I'll take your word that it crashes.

2.6.9 is fine. I'd guess the iret fixups from 2.6.12 are the problem.

This doesn't crash for me, but it's probably not quite the right fix:

Signed-off-by: Chuck Ebbert <[email protected]>
---
arch/i386/kernel/traps.c | 12 +++++++++++-
1 files changed, 11 insertions(+), 1 deletion(-)

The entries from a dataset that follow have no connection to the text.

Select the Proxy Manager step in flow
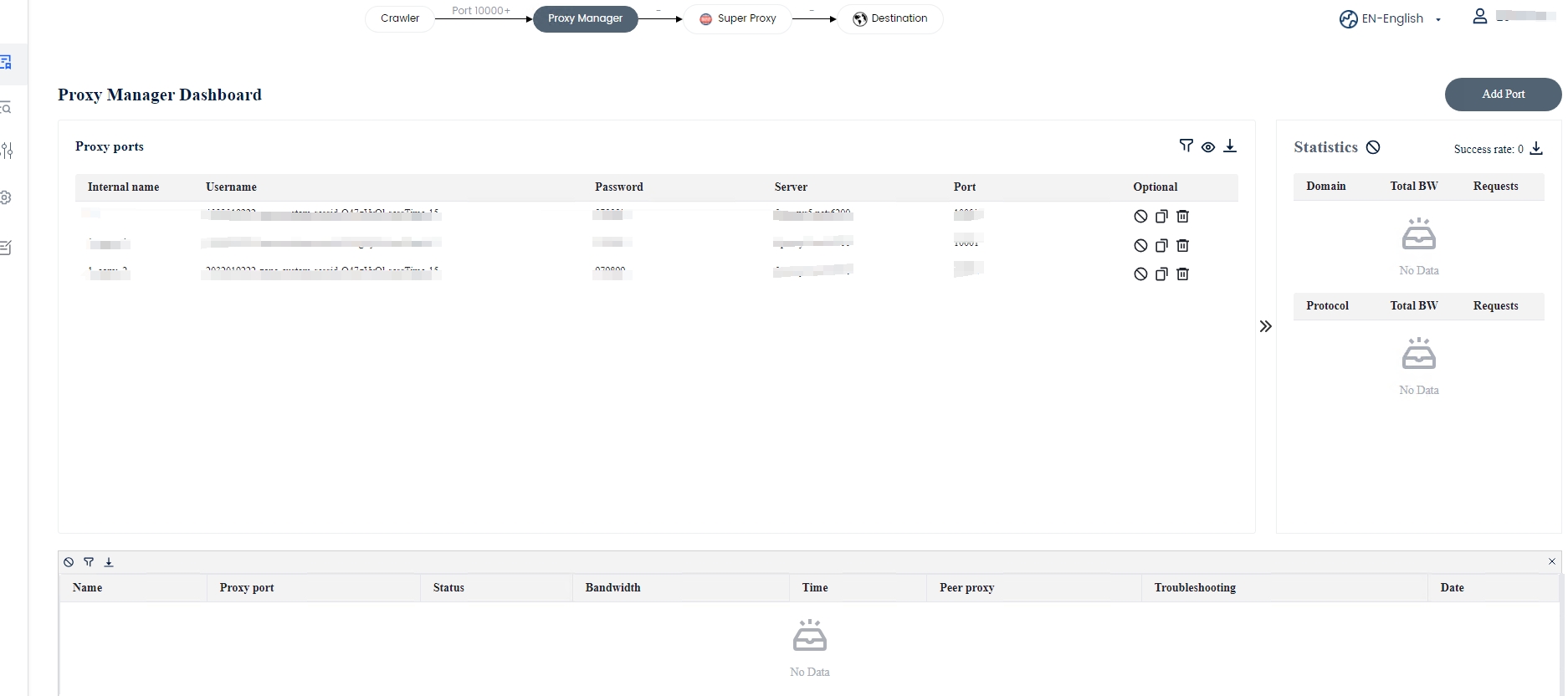Screen dimensions: 1568x696 pyautogui.click(x=585, y=18)
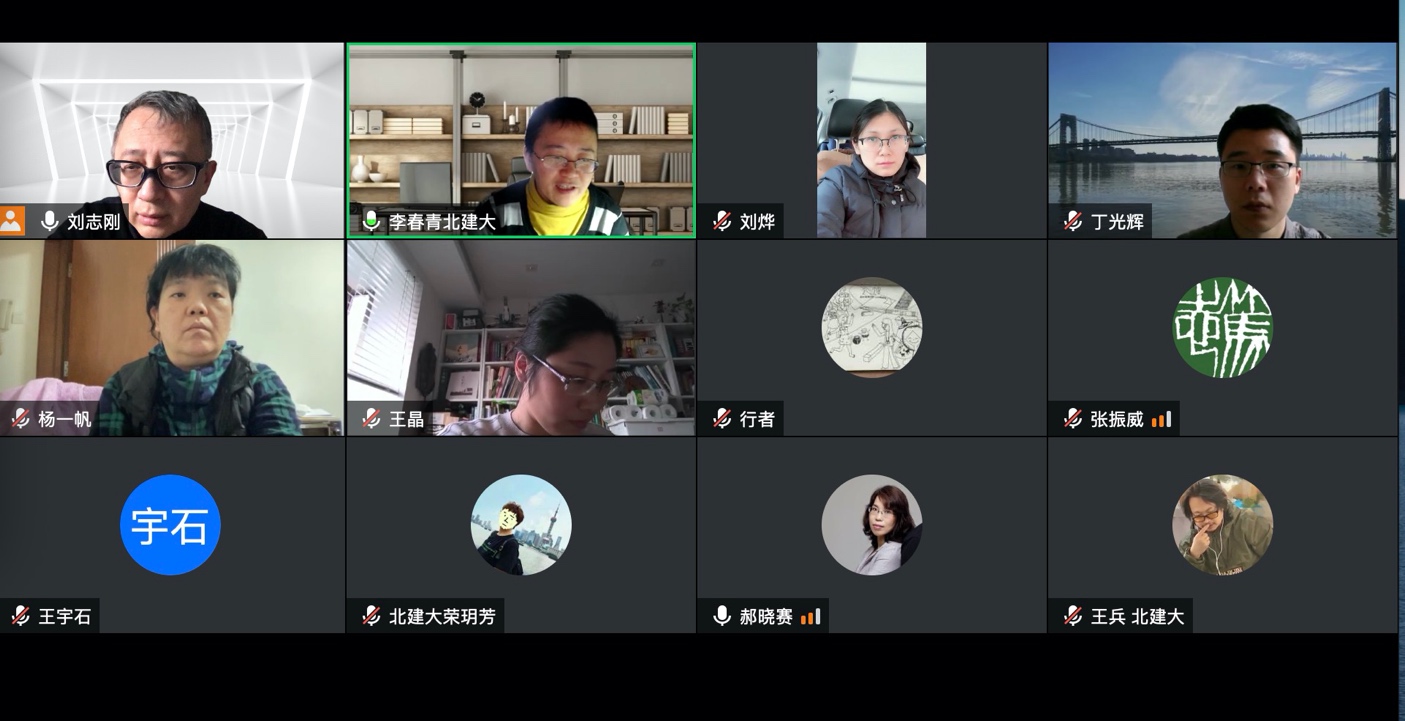Click the muted mic icon next to 杨一帆
Image resolution: width=1405 pixels, height=721 pixels.
coord(20,419)
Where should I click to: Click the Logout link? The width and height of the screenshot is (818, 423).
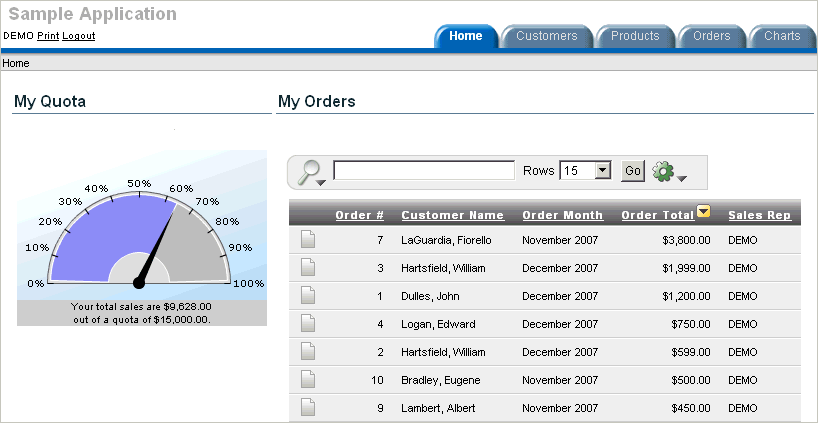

--- 2.6.18-rc6-nb.orig/arch/i386/kernel/traps.c
+++ 2.6.18-rc6-nb/arch/i386/kernel/traps.c
@@ -516,6 +516,16 @@ fastcall void do_##name(struct pt_regs *
do_trap(trapnr, signr, str, 0, regs, error_code, NULL); \
}

+#define DO_TSS_ERROR(trapnr, signr, str, name) \
+fastcall void do_##name(struct pt_regs * regs, long error_code) \
+{ \
+ if (notify_die(DIE_TRAP, str, regs, error_code, trapnr, signr) \
+ == NOTIFY_STOP) \
+ return; \
+ regs->eflags &= ~X86_EFLAGS_NT; \
+ do_trap(trapnr, signr, str, 0, regs, error_code, NULL); \
+}
+
#define DO_ERROR_INFO(trapnr, signr, str, name, sicode, siaddr) \
fastcall void do_##name(struct pt_regs * regs, long error_code) \
{ \
@@ -561,7 +571,7 @@ DO_VM86_ERROR( 4, SIGSEGV, "overflow", o
DO_VM86_ERROR( 5, SIGSEGV, "bounds", bounds)
DO_ERROR_INFO( 6, SIGILL, "invalid opcode", invalid_op, ILL_ILLOPN, regs->eip)
DO_ERROR( 9, SIGFPE, "coprocessor segment overrun", coprocessor_segment_overrun)
-DO_ERROR(10, SIGSEGV, "invalid TSS", invalid_TSS)
+DO_TSS_ERROR(10, SIGSEGV, "invalid TSS", invalid_TSS)
DO_ERROR(11, SIGBUS, "segment not present", segment_not_present)
DO_ERROR(12, SIGBUS, "stack segment", stack_segment)
DO_ERROR_INFO(17, SIGBUS, "alignment check", alignment_check, BUS_ADRALN, 0)
--
Chuck

2006-09-18 05:25:46

by Andrew Morton

[permalink] [raw]
Subject: Re: Sysenter crash with Nested Task Bit set

On Sun, 17 Sep 2006 23:51:45 -0400
Chuck Ebbert <[email protected]> wrote:

> In-Reply-To: <[email protected]>
>
> On Sun, 17 Sep 2006 19:08:24 -0400, "In Cognito" wrote:
>
> > Here's a way to heat up your cpu and crash the rest of the system too:
> >
> > main(){
> > asm("pushf\n"
> > "popl %eax\n"
> > /* enable the NT bit */
> > "orl $0x4000, %eax\n"
> > "pushl %eax\n"
> > "popf\n"
> >
> > "sysenter\n"
> > );
> > return 0;
> > }
>
> I'll take your word that it crashes.

It doesn't for me - I get a segfault.

That's on a PIII. Are recenter CPUs different in this regard?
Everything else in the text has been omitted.